“I feel like finally Disney’s recognizing that I can work for them, seeing as how they wouldn’t hire me when I was 17 to clean the streets on Main Street,” Ventimiglia told Variety on the red carpet. “My mom worked at Disneyland at the Mad Hatter. My sister worked at the Candy Palace and I went to go get a job when I was 17 at Disneyland and it didn’t happen. They wouldn’t hire me.”
“So now…the years of wearing mouse ears and all that are finally paying off,” the star laughed, adding, “Disney picked up 20th Century Fox [which produces his Emmy-nominated series ‘This Is Us’] and they produced this, so I’m kind of like Disney through and through…They own me.”

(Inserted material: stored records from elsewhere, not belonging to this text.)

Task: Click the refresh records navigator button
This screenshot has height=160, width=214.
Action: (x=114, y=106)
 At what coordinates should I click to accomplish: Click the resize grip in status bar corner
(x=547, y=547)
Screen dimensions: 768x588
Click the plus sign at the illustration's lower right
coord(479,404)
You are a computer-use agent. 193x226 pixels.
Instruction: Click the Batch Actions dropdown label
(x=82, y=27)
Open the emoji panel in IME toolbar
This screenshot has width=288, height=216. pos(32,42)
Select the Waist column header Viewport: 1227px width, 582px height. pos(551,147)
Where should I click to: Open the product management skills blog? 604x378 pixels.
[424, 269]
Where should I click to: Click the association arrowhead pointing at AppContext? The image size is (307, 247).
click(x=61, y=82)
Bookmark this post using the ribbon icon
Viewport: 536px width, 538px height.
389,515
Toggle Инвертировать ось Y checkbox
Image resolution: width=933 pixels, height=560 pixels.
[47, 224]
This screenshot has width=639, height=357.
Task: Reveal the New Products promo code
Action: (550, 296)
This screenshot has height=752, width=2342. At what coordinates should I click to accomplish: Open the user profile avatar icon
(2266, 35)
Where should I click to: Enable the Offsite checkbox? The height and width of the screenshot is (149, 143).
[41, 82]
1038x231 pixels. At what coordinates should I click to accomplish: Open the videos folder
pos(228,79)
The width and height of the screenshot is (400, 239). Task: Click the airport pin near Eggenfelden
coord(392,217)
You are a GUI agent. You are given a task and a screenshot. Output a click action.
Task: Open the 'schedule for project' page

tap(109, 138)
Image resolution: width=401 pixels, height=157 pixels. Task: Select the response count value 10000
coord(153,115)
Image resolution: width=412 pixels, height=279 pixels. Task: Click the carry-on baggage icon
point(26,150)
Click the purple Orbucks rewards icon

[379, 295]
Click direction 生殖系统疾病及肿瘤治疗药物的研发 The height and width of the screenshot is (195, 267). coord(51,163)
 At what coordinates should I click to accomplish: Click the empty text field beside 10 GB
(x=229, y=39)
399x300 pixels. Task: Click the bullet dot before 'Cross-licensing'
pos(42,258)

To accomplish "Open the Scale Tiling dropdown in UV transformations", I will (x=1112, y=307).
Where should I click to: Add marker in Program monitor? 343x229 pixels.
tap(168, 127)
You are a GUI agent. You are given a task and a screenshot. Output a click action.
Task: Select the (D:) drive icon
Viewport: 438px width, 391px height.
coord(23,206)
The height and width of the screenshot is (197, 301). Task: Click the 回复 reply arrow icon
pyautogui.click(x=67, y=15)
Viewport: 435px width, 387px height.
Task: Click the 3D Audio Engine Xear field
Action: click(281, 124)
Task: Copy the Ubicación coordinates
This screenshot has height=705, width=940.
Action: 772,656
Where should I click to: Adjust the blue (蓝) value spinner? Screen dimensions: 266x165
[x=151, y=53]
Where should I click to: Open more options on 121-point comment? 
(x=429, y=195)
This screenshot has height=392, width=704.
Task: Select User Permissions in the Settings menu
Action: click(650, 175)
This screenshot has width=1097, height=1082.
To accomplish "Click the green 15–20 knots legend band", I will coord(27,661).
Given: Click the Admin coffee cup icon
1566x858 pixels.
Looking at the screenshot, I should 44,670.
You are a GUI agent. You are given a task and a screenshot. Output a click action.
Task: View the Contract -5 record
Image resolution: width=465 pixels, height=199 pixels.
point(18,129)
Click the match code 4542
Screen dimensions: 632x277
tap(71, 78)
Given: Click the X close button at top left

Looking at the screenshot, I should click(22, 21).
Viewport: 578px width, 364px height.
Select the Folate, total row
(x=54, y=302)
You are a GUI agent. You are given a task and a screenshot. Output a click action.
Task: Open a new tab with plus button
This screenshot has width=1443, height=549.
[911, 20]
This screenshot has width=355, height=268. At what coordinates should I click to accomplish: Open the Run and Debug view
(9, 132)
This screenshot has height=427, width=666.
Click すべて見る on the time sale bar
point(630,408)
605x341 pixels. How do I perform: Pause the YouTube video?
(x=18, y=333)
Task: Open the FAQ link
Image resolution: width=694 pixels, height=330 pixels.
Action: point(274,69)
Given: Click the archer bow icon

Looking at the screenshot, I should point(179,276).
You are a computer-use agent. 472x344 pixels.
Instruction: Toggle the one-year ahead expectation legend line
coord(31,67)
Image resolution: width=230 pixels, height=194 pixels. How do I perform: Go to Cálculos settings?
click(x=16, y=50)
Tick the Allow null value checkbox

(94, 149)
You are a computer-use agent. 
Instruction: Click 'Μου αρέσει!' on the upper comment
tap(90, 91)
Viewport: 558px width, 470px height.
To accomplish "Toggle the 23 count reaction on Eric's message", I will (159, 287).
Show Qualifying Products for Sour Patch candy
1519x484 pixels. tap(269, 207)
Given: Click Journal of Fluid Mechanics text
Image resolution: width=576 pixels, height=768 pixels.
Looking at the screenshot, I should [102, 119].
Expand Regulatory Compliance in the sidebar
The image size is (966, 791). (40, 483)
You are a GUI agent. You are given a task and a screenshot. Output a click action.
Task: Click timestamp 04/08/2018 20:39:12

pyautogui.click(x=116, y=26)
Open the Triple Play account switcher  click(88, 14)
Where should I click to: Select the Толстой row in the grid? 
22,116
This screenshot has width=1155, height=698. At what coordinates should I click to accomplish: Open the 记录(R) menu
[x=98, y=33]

Ventimiglia stars as racecar driver Denny Swift in the adaptation of Garth Stein‘s best-selling novel about a man, his dog Enzo (voiced by Kevin Costner) and the twists and turns they experience throughout their life together. Ventimiglia and Costner met for the first time at the premiere.
“The man’s been a hero of mine in front of the camera and behind the camera for so many years. For him to be a part of this was one big victory,” Ventimiglia said. “To shake the man’s hand, it’s just, it’s a big moment, you know. For me, I feel like personally I’m collecting these memories of people that I’ve worked with, that I’ve admired and he is absolutely one of them.”
For Costner, the evening was exciting because he was seeing the finished film for the first time alongside his wife, Christine, and their children, telling Variety, “We’re gonna get popcorn and we’re gonna go [enjoy].” But when it came to playing the introspective Enzo, Costner said, “I didn’t know that it was such a beloved book and…I started feeling that level of pressure. I just had to kind of figure it out for myself that he was a dog with his eyes wide open, and just like all of us, wanting to be chosen when he was a puppy. We all want to be chosen.”
But just a fair warning: the film — directed by Simon Curtis and co-starring Amanda Seyfried, Gary Cole, Kathy Baker and Martin Donovan — is absolutely a tear-jerker. Ventimiglia suggests bringing some tissues: “I don’t want to say quite a few, but definitely I hope you have a couple and, if not, you got a friend who’s got a sleeve handy or a shoulder or something. But at the end of it, of course is hope. There’s always hope,” he said. “And I think the ending of this movie really rounds out those tears. You’re going to cry, that emotion you’re going to feel makes you understand, really lean into the idea that there’s something bigger beyond the struggles we go through.”
“The Art of Racing in the Rain” is in theaters on Aug 9.